A y Z
Alfredo Aguilera y Harald Zimmer
Casa de los Picos
1 de noviembre de 2000
Segovia
La A y la Z. Los extremos del abecedario parecen subrayar la distancia que los separa exhibiendo su distinta arquitectura y su antagónica fonética. La A es el esquema mismo de la composición clásica, equilibrada y estable como una pirámide, no hay voz de más bella sencillez ni más tranquila. La Z, por el contrario, es el zigzag, la línea quebrada, el movimiento de la diagonal, los dientes de la sierra, la imagen del rayo, de difícil y tensa articulación. La A abre la boca y los sentidos y aspira la paz. La Z apenas permite liberar la tensión mientras amenaza con morderte la lengua.
Aguilera y Zimmer. Distintos y distantes. Pero hace treinta años, cuando el universo aún era curvo, los límites del abecedario se encontraron caminando juntos por la misma banda de Moebius. Ahora que los días nos expulsan del siglo que teníamos por nuestro, se deshace el ovillo del tiempo como para tomar conciencia de lo vivido. Y la A y la Z, los extremos antagónicos de la sensibilidad, coinciden de nuevo en el espacio y en el tiempo y lo hacen en La Casa de los Picos de Segovia, porque por esta ciudad y por esta casa pasan los hilos de su vieja amistad y el recuerdo vivo de una existencia rota.
Treinta años hace que Alfredo Aguilera, precoz viajero, trajo de Londres las imágenes de Bacon, agitadas como una bandera de modernidad. Y las llevó a aquel anticuartel general, centro universal para el estudio de la cara B de las cosas, que era el piso de estudiantes de Saconia donde más-que-vivían Rafael Baixeras y Mon Montoya.

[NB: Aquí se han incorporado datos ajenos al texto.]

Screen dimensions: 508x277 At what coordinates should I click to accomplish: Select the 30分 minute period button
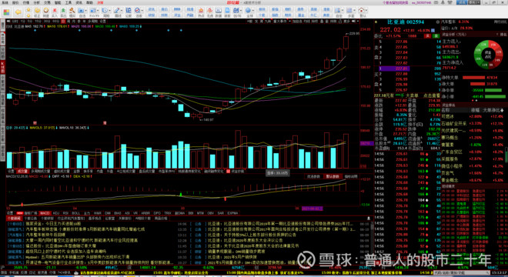pos(47,21)
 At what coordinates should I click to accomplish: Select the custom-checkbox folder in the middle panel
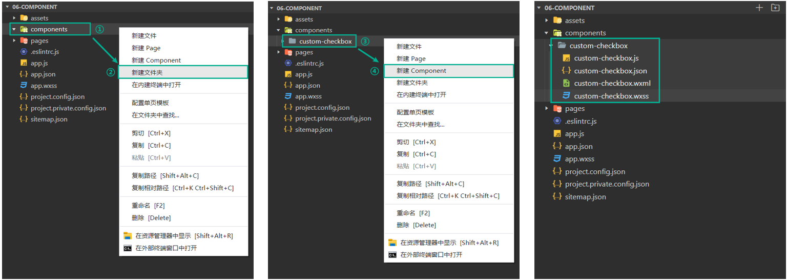[x=325, y=41]
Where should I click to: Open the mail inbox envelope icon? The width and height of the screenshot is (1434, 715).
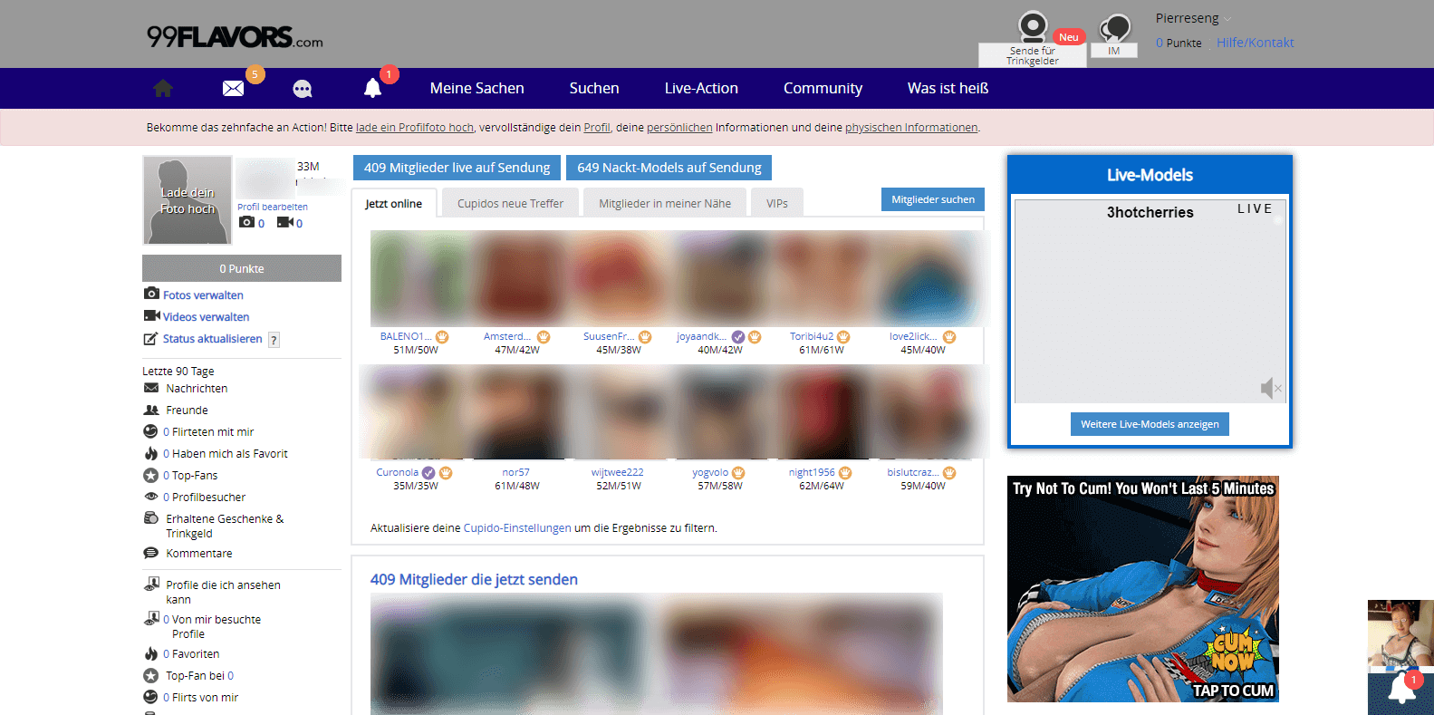233,88
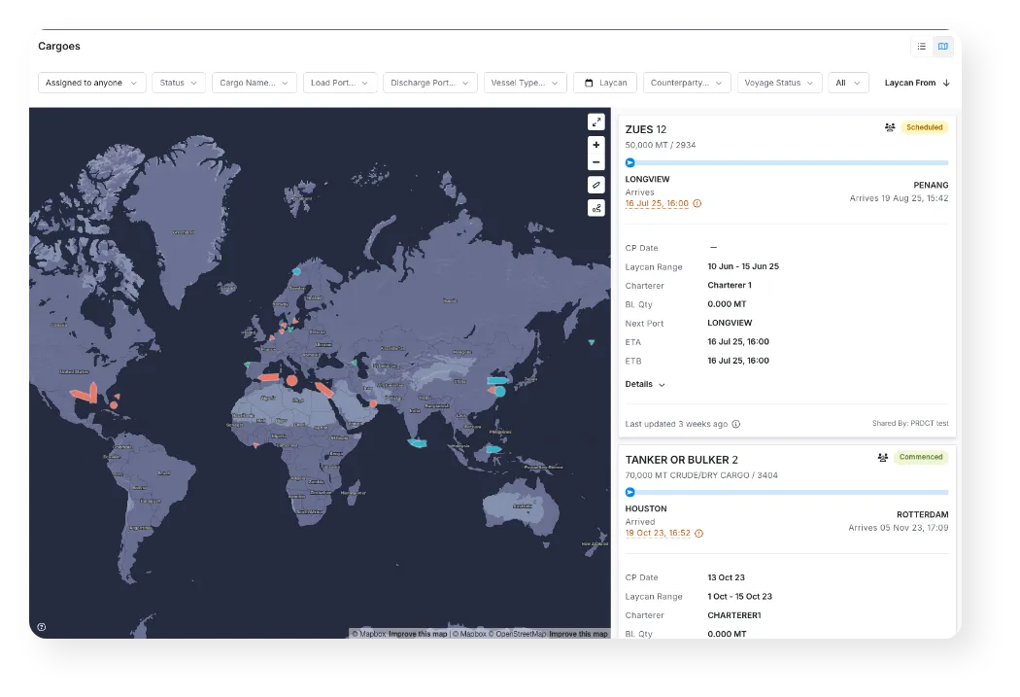The height and width of the screenshot is (697, 1020).
Task: Open the Voyage Status filter dropdown
Action: 779,83
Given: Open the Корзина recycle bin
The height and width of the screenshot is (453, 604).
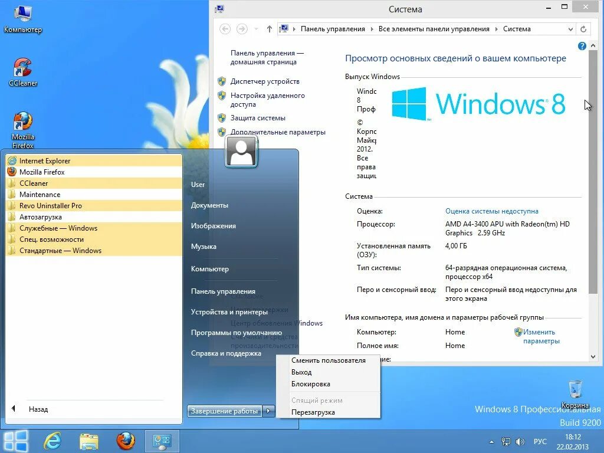Looking at the screenshot, I should [575, 390].
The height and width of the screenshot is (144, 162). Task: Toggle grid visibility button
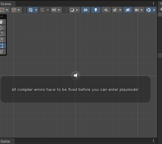(x=31, y=10)
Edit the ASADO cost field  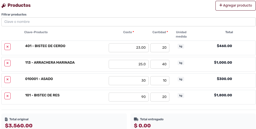click(x=129, y=81)
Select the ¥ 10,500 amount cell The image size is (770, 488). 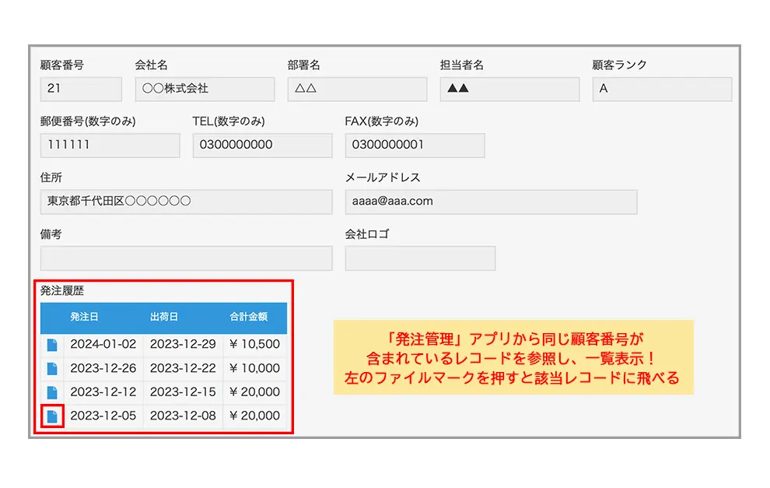(254, 345)
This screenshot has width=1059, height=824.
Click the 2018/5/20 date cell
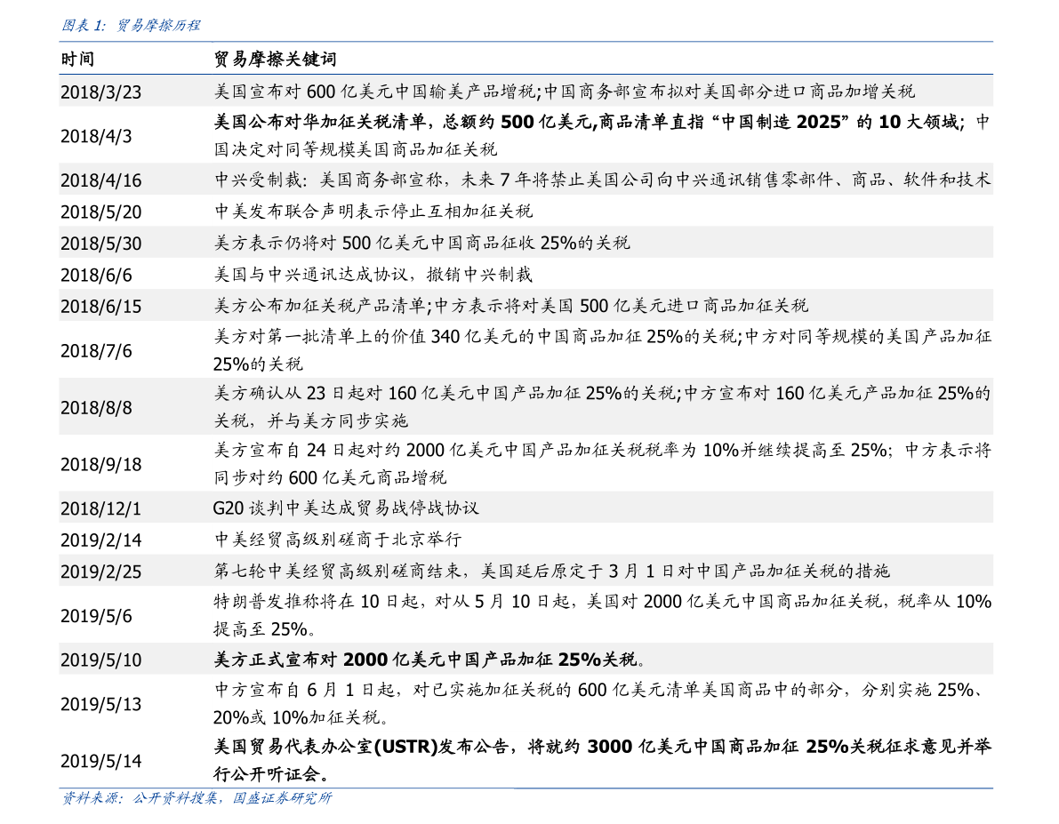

En otro de sus vuelos, Aguilera llegó hasta la alemana universidad de Braunschweig, donde le asignaron un intérprete llamado Harald que solía traducir con notable libertad, de modo que, si el mensaje para Alfredo era “mañana tenemos un examen”, la traducción decía “nos esperan en la cervecería”. No era un intérprete al uso, pues, incluso cuando traducía literalmente, su cerrado acento andaluz parecía cambiar notablemente el sentido de lo que acababa de ser pronunciado en alemán.
Harald Zimmer tampoco era un alemán al uso porque había nacido en Sevilla. Este andaluz sin tierra que, de cuando en cuando, necesita andar entre el silencio de los olivos y oler el mar de Cádiz, empezó a frecuentar el anticuartel de Saconia para poder escuchar las guitarras entre ruido de vasos y discutir hasta la madrugada sumergido en la azulada bruma del tabaco. Fundadas razones las de Alfredo Aguilera y Harald Zimmer para encontrarse de nuevo en Segovia y colgar, como en una picota, sus distintos temperamentos materializados en sus obras.
La obra de Aguilera aspira a ordenar el caos de la naturaleza con una paciencia alfarera. Por eso gusta sintetizar las formas asegurándolas en el plano y en la precisión de los contornos. Sus figuras y sus motivos vegetales son ajenos a cualquier tradición concreta pero poseen la sabiduría de las antiguas civilizaciones. Los diseños de Alfredo Aguilera, en pintura o en cerámica, animan la ingenuidad de lo primitivo con la intelectualización de la visión cubista. Sus signos corporizados en estelas o en ídolos laicos, sus personajes, anónimos y solitarios pero fieramente humanos, pertenecen a la tradición de lo nuevo. El suyo es un arte vivible, la obra de arte como amuleto cuyo poder radica únicamente en el efecto benéfico de su forma, arte capaz de reconciliar al hombre consigo mismo y con el mundo.
En contraste, la obra de Zimmer exhibe un expresionismo visceral, áspero y directo, sin concesiones al decoro. Sus formatos irregulares y su pulsión bárbara reflejan una búsqueda en lo más hondo y más irracional del hombre, expresado en imágenes que son como las huellas de los sentimientos más primitivos, como heridas interiores liberadas y vertidas sobre la fragilidad del soporte. Harald Zimmer ha provocado voluntariamente el sueño de la razón y ha convocado a los monstruos subterráneos, a las larvas con cabeza humana, a los espectros que se esconden en las manchas de los muros y a todas las sombras de la noche para hacerlos visibles y plantarles cara. La náusea existencialista se confunde con el desgarrado grito de la soleá. En su paleta se funde la raíz común del expresionismo hispano-germánico, expresada en un lenguaje que, aunque hunde sus raíces en el Kreuzberg berlinés, posee toda la furia de la veta brava.
Si el papel se dobla, la primera y la última letra se encuentran cara a cara. Ahora saben que tienen mucho en común. En las nítidas siluetas y en las manchas difusas, yo veo la sombra de un hombre solitario que camina de perfil.